Document Type

Article

Publication Date

1996

Abstract

The Genocide Convention, drafted by the United Nations soon after the Nuremberg trials, represented a significant step toward the establishment of a regime of individual accountability for violations of international law. The Convention compels its signatories to prevent and punish certain enumerated acts committed with the intent to destroy, in whole or in part, a national, ethnic, religious, or racial group. Even though the Khmer Rouge era is widely considered a paradigmatic case of genocide, this article takes as its premise that much of the violence in Cambodia during the Khmer Rouge era (1975-78), in which almost a fifth of the population was executed or killed by being worked or starved to death, may not constitute genocide according to the strict definition of the offence contained in the Convention. This is because the Genocide Convention, unlike other international legal instruments, limits the protected classes to national, ethnic, racial, and religious groups. As such, the Extraordinary Chambers in the Courts of Cambodia (ECCC) may rule that the definition of genocide does not cover a significant portion of the deaths in Cambodia. This example illustrates a critical shortfall of the Genocide Convention.

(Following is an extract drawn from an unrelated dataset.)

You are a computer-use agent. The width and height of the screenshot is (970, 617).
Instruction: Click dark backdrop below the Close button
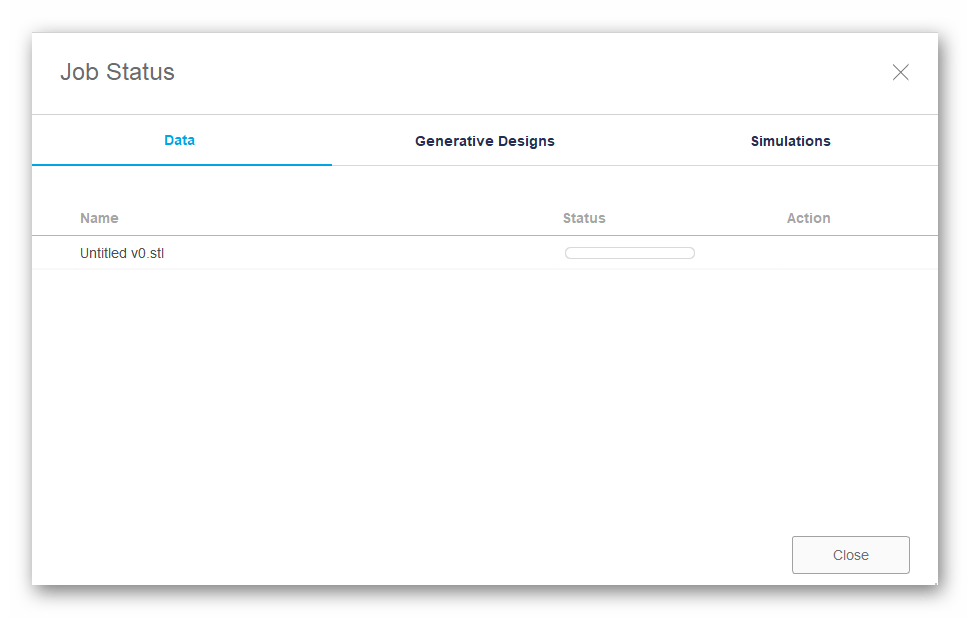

After protracted debate, the drafters of the Genocide Convention expressly excluded "political groups" from Article II. An examination of the travaux préparatoires of the Convention reveals the compromises - born of politics and the desire to insulate political leaders from scrutiny and liability - that can occur when political bodies attempt to reduce customary law principles to positivistic expression. The exclusion of political groups from the Genocide Convention represents one such compromise. This Article argues that no legal principle can justify this blind spot.

The Article also suggests that the Genocide Convention may not be the sole authority on the crime of genocide. Rather, a higher law exists: The prohibition of genocide represents the paradigmatic jus cogens norm, a customary and peremptory norm of international law from which no derogation is permitted. The jus cogens prohibition of genocide, as expressed in a variety of sources, may be broader than the Convention's prohibition, as has been demonstrated with respect to the jurisdictional principles applied to acts of genocide. Notwithstanding that the framers of the Genocide Convention attempted to limit the prohibition of genocide by deliberately excluding political groups from Article II, this provision is without legal force to the extent that it is inconsistent with the jus cogens prohibition of genocide. Therefore, when faced with mass killings evidencing the intent to eradicate political groups in whole or in part, domestic and international adjudicatory bodies should apply the jus cogens prohibition of genocide and invoke the Genocide Convention vis-à-vis signatories only insofar as it provides practical procedures for enforcement and ratification.

As an overarching theme, this Article discusses the multiplicity of sources in international law and they way in which treaty and customary law rules diverge and interact over time.